> [Task brief] Please rewrite every line of the records below as a numbered list, leaving out any blank lines.

> [Data listing]
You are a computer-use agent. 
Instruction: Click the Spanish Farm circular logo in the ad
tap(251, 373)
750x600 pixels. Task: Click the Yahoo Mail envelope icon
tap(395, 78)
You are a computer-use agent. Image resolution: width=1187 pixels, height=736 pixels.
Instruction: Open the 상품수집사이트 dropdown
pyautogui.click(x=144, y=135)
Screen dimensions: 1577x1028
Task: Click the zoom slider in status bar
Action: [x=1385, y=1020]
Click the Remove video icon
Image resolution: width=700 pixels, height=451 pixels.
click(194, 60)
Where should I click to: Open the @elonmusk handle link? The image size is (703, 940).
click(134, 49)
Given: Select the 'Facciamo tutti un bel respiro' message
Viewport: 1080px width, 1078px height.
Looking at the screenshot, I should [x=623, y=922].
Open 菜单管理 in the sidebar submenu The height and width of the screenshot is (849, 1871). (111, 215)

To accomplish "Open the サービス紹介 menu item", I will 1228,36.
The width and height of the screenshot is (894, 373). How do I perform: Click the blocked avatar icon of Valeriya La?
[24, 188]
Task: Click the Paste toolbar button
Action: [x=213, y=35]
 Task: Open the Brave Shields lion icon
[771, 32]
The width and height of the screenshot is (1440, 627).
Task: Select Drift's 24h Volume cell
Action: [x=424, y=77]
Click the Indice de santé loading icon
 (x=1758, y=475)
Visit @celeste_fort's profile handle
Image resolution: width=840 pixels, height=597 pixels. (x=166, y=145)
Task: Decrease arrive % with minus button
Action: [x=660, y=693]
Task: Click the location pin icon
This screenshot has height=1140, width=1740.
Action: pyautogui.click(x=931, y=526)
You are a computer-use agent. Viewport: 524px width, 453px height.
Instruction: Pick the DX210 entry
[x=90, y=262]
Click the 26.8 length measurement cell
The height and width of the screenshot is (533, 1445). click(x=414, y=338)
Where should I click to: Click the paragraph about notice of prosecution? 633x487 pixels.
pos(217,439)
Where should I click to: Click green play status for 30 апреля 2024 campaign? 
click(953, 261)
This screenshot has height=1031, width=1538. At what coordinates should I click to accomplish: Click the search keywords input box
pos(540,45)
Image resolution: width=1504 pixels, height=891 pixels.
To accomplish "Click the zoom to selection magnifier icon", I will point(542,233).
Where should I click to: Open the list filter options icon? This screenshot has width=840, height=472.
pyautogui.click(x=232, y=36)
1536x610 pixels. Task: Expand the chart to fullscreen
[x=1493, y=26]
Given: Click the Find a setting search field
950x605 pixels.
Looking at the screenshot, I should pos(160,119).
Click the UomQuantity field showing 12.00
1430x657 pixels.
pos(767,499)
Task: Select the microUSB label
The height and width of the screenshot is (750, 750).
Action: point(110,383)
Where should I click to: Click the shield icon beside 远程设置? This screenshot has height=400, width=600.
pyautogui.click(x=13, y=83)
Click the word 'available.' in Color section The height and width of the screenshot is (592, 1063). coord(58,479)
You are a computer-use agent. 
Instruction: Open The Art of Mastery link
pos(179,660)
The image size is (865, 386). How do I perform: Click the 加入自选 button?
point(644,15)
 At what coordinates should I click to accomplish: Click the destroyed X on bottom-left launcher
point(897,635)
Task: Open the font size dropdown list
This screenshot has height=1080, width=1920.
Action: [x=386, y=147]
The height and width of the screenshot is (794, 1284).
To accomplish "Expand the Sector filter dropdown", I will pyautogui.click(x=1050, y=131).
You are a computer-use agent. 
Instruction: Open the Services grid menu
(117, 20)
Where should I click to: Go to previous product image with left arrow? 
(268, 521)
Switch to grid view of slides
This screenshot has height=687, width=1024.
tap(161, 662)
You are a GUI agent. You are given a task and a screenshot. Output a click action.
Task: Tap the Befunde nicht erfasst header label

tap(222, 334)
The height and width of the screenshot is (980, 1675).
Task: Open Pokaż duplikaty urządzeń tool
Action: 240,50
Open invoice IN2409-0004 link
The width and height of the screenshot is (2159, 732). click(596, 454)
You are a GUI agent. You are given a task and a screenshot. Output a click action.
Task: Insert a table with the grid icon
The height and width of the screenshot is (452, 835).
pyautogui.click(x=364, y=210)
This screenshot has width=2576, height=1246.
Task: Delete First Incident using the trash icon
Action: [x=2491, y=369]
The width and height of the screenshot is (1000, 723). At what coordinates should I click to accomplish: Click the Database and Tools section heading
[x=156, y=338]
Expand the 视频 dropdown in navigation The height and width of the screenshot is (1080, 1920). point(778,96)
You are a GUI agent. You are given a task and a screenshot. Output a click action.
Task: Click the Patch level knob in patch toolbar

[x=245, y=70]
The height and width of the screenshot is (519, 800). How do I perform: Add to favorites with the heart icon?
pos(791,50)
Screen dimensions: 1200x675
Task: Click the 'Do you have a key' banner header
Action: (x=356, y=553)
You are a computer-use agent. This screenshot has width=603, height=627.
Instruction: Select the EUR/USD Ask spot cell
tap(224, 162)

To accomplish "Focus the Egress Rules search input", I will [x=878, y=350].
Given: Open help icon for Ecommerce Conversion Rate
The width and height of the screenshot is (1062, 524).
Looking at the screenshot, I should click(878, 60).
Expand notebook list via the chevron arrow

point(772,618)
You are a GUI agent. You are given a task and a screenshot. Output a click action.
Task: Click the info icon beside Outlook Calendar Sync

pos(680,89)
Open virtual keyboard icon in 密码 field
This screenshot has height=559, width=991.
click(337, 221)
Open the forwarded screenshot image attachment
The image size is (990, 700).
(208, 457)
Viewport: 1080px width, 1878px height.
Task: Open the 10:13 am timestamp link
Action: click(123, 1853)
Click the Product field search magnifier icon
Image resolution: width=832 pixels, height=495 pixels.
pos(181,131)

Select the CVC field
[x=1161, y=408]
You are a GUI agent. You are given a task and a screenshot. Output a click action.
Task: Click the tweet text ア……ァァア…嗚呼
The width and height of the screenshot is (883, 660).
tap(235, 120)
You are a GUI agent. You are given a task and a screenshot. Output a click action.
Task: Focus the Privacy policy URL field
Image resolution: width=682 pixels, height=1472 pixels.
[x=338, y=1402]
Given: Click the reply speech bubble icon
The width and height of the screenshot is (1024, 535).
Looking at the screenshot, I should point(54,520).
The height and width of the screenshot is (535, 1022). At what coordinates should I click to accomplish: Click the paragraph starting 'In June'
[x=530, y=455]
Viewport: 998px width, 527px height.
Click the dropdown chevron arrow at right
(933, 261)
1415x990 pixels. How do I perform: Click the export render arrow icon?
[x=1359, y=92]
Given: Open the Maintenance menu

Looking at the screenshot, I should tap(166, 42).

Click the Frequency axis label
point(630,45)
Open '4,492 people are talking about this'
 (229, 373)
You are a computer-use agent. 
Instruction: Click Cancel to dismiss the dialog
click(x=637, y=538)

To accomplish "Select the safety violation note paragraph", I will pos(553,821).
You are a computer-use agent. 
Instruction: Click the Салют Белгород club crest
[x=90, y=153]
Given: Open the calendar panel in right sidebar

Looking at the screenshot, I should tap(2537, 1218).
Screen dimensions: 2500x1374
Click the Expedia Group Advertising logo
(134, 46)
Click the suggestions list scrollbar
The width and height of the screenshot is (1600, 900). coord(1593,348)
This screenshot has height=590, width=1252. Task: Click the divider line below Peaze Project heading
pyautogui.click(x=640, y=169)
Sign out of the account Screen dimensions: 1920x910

> [Result]
1. You are a computer-use agent. 
2. Instruction: Click the Spanish Farm circular logo in the ad
3. tap(251, 373)
4. 750x600 pixels. Task: Click the Yahoo Mail envelope icon
5. tap(395, 78)
6. You are a computer-use agent. Image resolution: width=1187 pixels, height=736 pixels.
7. Instruction: Open the 상품수집사이트 dropdown
8. pyautogui.click(x=144, y=135)
9. Screen dimensions: 1577x1028
10. Task: Click the zoom slider in status bar
11. Action: [x=1385, y=1020]
12. Click the Remove video icon
13. Image resolution: width=700 pixels, height=451 pixels.
14. click(194, 60)
15. Where should I click to: Open the @elonmusk handle link? The image size is (703, 940).
16. click(134, 49)
17. Given: Select the 'Facciamo tutti un bel respiro' message
18. Viewport: 1080px width, 1078px height.
19. Looking at the screenshot, I should [x=623, y=922].
20. Open 菜单管理 in the sidebar submenu The height and width of the screenshot is (849, 1871). (111, 215)
21. To accomplish "Open the サービス紹介 menu item", I will 1228,36.
22. The width and height of the screenshot is (894, 373). How do I perform: Click the blocked avatar icon of Valeriya La?
23. [24, 188]
24. Task: Click the Paste toolbar button
25. Action: [x=213, y=35]
26.  Task: Open the Brave Shields lion icon
27. [771, 32]
28. The width and height of the screenshot is (1440, 627).
29. Task: Select Drift's 24h Volume cell
30. Action: [x=424, y=77]
31. Click the Indice de santé loading icon
32.  (x=1758, y=475)
33. Visit @celeste_fort's profile handle
34. Image resolution: width=840 pixels, height=597 pixels. (x=166, y=145)
35. Task: Decrease arrive % with minus button
36. Action: [x=660, y=693]
37. Task: Click the location pin icon
38. This screenshot has height=1140, width=1740.
39. Action: pyautogui.click(x=931, y=526)
40. You are a computer-use agent. Viewport: 524px width, 453px height.
41. Instruction: Pick the DX210 entry
42. [x=90, y=262]
43. Click the 26.8 length measurement cell
44. The height and width of the screenshot is (533, 1445). click(x=414, y=338)
45. Where should I click to: Click the paragraph about notice of prosecution? 633x487 pixels.
46. pos(217,439)
47. Where should I click to: Click green play status for 30 апреля 2024 campaign? 
48. click(953, 261)
49. This screenshot has height=1031, width=1538. At what coordinates should I click to accomplish: Click the search keywords input box
50. pos(540,45)
51. Image resolution: width=1504 pixels, height=891 pixels.
52. To accomplish "Click the zoom to selection magnifier icon", I will point(542,233).
53. Where should I click to: Open the list filter options icon? This screenshot has width=840, height=472.
54. pyautogui.click(x=232, y=36)
55. 1536x610 pixels. Task: Expand the chart to fullscreen
56. [x=1493, y=26]
57. Given: Click the Find a setting search field
58. 950x605 pixels.
59. Looking at the screenshot, I should pos(160,119).
60. Click the UomQuantity field showing 12.00
61. 1430x657 pixels.
62. pos(767,499)
63. Task: Select the microUSB label
64. The height and width of the screenshot is (750, 750).
65. Action: point(110,383)
66. Where should I click to: Click the shield icon beside 远程设置? This screenshot has height=400, width=600.
67. pyautogui.click(x=13, y=83)
68. Click the word 'available.' in Color section The height and width of the screenshot is (592, 1063). coord(58,479)
69. You are a computer-use agent. 
70. Instruction: Open The Art of Mastery link
71. pos(179,660)
72. The image size is (865, 386). How do I perform: Click the 加入自选 button?
73. point(644,15)
74.  At what coordinates should I click to accomplish: Click the destroyed X on bottom-left launcher
75. point(897,635)
76. Task: Open the font size dropdown list
77. This screenshot has height=1080, width=1920.
78. Action: [x=386, y=147]
79. The height and width of the screenshot is (794, 1284).
80. To accomplish "Expand the Sector filter dropdown", I will pyautogui.click(x=1050, y=131).
81. You are a computer-use agent. 
82. Instruction: Open the Services grid menu
83. (117, 20)
84. Where should I click to: Go to previous product image with left arrow? 
85. (268, 521)
86. Switch to grid view of slides
87. This screenshot has height=687, width=1024.
88. tap(161, 662)
89. You are a GUI agent. You are given a task and a screenshot. Output a click action.
90. Task: Tap the Befunde nicht erfasst header label
91. tap(222, 334)
92. The height and width of the screenshot is (980, 1675).
93. Task: Open Pokaż duplikaty urządzeń tool
94. Action: 240,50
95. Open invoice IN2409-0004 link
96. The width and height of the screenshot is (2159, 732). click(596, 454)
97. You are a GUI agent. You are given a task and a screenshot. Output a click action.
98. Task: Insert a table with the grid icon
99. The height and width of the screenshot is (452, 835).
100. pyautogui.click(x=364, y=210)
101. This screenshot has width=2576, height=1246.
102. Task: Delete First Incident using the trash icon
103. Action: [x=2491, y=369]
104. The width and height of the screenshot is (1000, 723). At what coordinates should I click to accomplish: Click the Database and Tools section heading
105. [x=156, y=338]
106. Expand the 视频 dropdown in navigation The height and width of the screenshot is (1080, 1920). point(778,96)
107. You are a GUI agent. You are given a task and a screenshot. Output a click action.
108. Task: Click the Patch level knob in patch toolbar
109. [x=245, y=70]
110. The height and width of the screenshot is (519, 800). How do I perform: Add to favorites with the heart icon?
111. pos(791,50)
112. Screen dimensions: 1200x675
113. Task: Click the 'Do you have a key' banner header
114. Action: (x=356, y=553)
115. You are a computer-use agent. This screenshot has width=603, height=627.
116. Instruction: Select the EUR/USD Ask spot cell
117. tap(224, 162)
118. To accomplish "Focus the Egress Rules search input", I will [x=878, y=350].
119. Given: Open help icon for Ecommerce Conversion Rate
120. The width and height of the screenshot is (1062, 524).
121. Looking at the screenshot, I should click(878, 60).
122. Expand notebook list via the chevron arrow
123. point(772,618)
124. You are a GUI agent. You are given a task and a screenshot. Output a click action.
125. Task: Click the info icon beside Outlook Calendar Sync
126. pos(680,89)
127. Open virtual keyboard icon in 密码 field
128. This screenshot has height=559, width=991.
129. click(337, 221)
130. Open the forwarded screenshot image attachment
131. The image size is (990, 700).
132. (208, 457)
133. Viewport: 1080px width, 1878px height.
134. Task: Open the 10:13 am timestamp link
135. Action: click(123, 1853)
136. Click the Product field search magnifier icon
137. Image resolution: width=832 pixels, height=495 pixels.
138. pos(181,131)
139. Select the CVC field
140. [x=1161, y=408]
141. You are a GUI agent. You are given a task and a screenshot. Output a click action.
142. Task: Click the tweet text ア……ァァア…嗚呼
143. The width and height of the screenshot is (883, 660).
144. tap(235, 120)
145. You are a GUI agent. You are given a task and a screenshot. Output a click action.
146. Task: Focus the Privacy policy URL field
147. Image resolution: width=682 pixels, height=1472 pixels.
148. [x=338, y=1402]
149. Given: Click the reply speech bubble icon
150. The width and height of the screenshot is (1024, 535).
151. Looking at the screenshot, I should point(54,520).
152. The height and width of the screenshot is (535, 1022). At what coordinates should I click to accomplish: Click the paragraph starting 'In June'
153. [x=530, y=455]
154. Viewport: 998px width, 527px height.
155. Click the dropdown chevron arrow at right
156. (933, 261)
157. 1415x990 pixels. How do I perform: Click the export render arrow icon?
158. [x=1359, y=92]
159. Given: Open the Maintenance menu
160. Looking at the screenshot, I should tap(166, 42).
161. Click the Frequency axis label
162. point(630,45)
163. Open '4,492 people are talking about this'
164.  (229, 373)
165. You are a computer-use agent. 
166. Instruction: Click Cancel to dismiss the dialog
167. click(x=637, y=538)
168. To accomplish "Select the safety violation note paragraph", I will pos(553,821).
169. You are a computer-use agent. 
170. Instruction: Click the Салют Белгород club crest
171. [x=90, y=153]
172. Given: Open the calendar panel in right sidebar
173. Looking at the screenshot, I should tap(2537, 1218).
174. Screen dimensions: 2500x1374
175. Click the Expedia Group Advertising logo
176. (134, 46)
177. Click the suggestions list scrollbar
178. The width and height of the screenshot is (1600, 900). coord(1593,348)
179. This screenshot has height=590, width=1252. Task: Click the divider line below Peaze Project heading
180. pyautogui.click(x=640, y=169)
181. Sign out of the account Screen dimensions: 1920x910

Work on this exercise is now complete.